For most of the last decade Jazz Festival weekend has meant one thing at Fred Anderson’s Velvet Lounge: the annual appearance of New Orleans saxophonist Kidd Jordan. Hurricane Katrina changed that last year, though–Jordan was one of thousands left homeless due to the tragedy. But he returns to Chicago on Friday and Saturday, a few weeks before the Jazz Festival, to spar with his old chum Anderson for the grand opening of the new Velvet Lounge. They’ll be joined by bassist Harrison Bankhead and Jordan’s Crescent City drummer of choice, Alvin Fielder.

Jordan has enjoyed a long and varied career in New Orleans, initially working as a hired gun—he’s played with everyone from Aretha Franklin to Stevie Wonder to Ray Charles—but he’s always been a jazzman at heart. Unfortunately, the fact that he’s rarely recorded under his own name means he has a low profile for a musician of his stature and skill. Thankfully, the situation has been slowly rectified over the last decade–he’s put out albums on Silkheart, Eremite, and Boxholder.

Just three weeks after Katrina hit, Jordan doggedly kept his commitment to a trio session for Aum Fidelity in New York, and the fruit of that labor has just been released. Palm of Soul (the site for the album includes sound samples) was recorded with bassist William Parker and Chicago drummer Hamid Drake, and it’s one of Jordan’s strongest outings. Although he’s an explosive blower, tapping into deep reserves of energy and upper register huzzah, the album is surprisingly gentle—aside from the minute-long postbop opener, the collection is dominated by ballads and turbulent meditations that feel appropriate considering the devastation Jordan had just witnessed. Parker only plays bass on two pieces, opting instead for ringing Asian percussion—gongs and metal bowls—and the Moroccan guimbri, a bass-like instrument, while Drake restricts his kit drumming in favor of tabla and frame drums.

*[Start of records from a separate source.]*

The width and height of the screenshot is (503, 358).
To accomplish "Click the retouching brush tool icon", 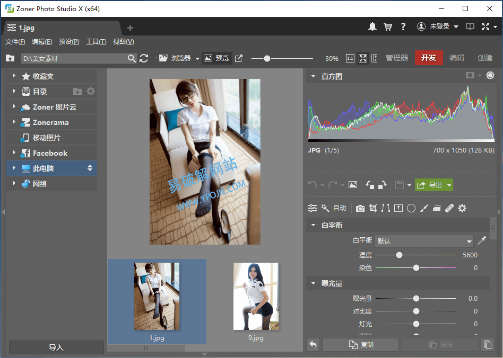I will 423,208.
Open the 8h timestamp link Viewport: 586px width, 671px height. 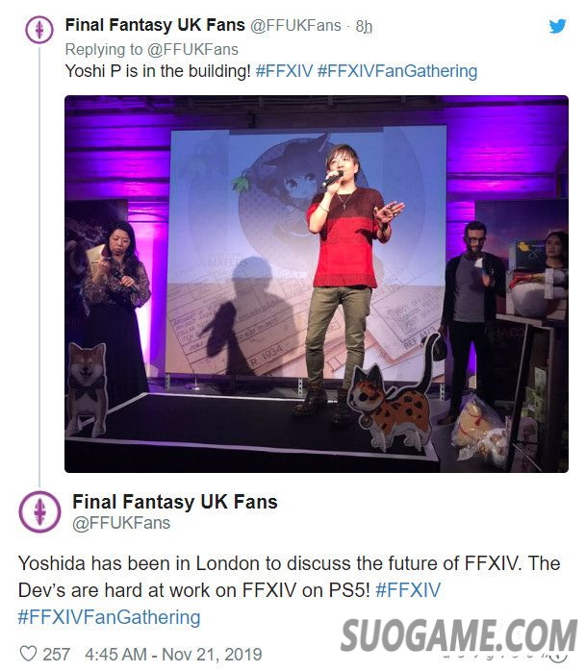[364, 27]
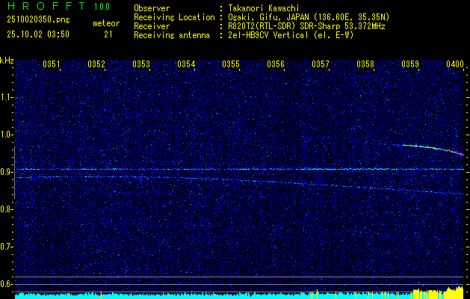Select the 0.9 frequency axis label
This screenshot has width=470, height=299.
pyautogui.click(x=7, y=172)
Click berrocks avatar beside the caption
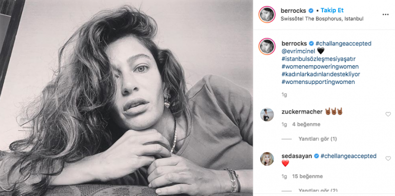Screen dimensions: 395x196 (x=267, y=46)
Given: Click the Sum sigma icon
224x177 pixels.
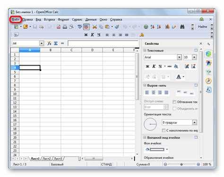Looking at the screenshot, I should click(56, 43).
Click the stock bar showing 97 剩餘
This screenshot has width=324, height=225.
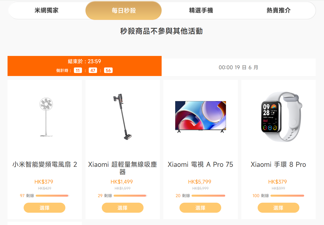point(53,196)
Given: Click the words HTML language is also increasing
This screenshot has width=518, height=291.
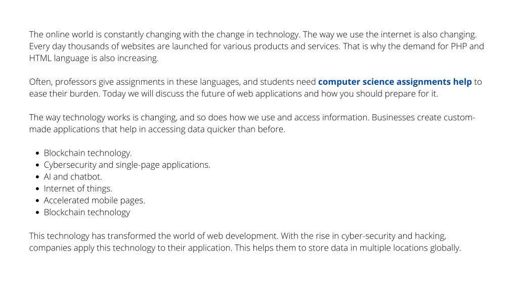Looking at the screenshot, I should pos(94,58).
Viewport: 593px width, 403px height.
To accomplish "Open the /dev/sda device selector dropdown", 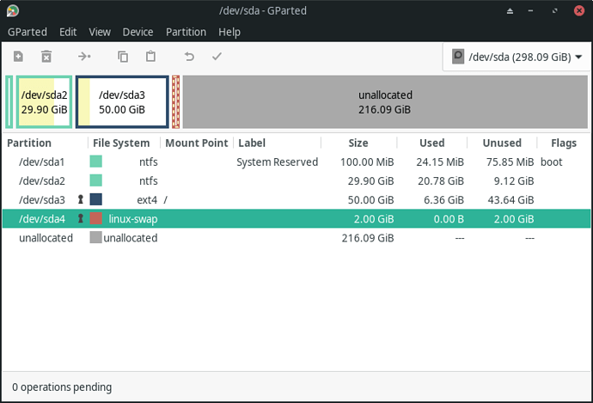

Jordan’s tenor is distinguished by a weeping vibrato that navigates the space provided by his cohorts; he alternates between meticulous, fat-toned embroidery of bluesy licks and expressionistic, gorgeously striated cries. On “Unity Call” he delivers a stripped-down, slowed-down twist on Gnawan music, with Drake intoning Arabic vocals in a deeply soulful, chantlike style, and with Jordan answering and elaborating on each recited phrase. I’m sure Jordan will be in a more demonstrative, aggressive mode when he’s joined by Anderson in what promises to be some joyful gigs on August 11 and 12.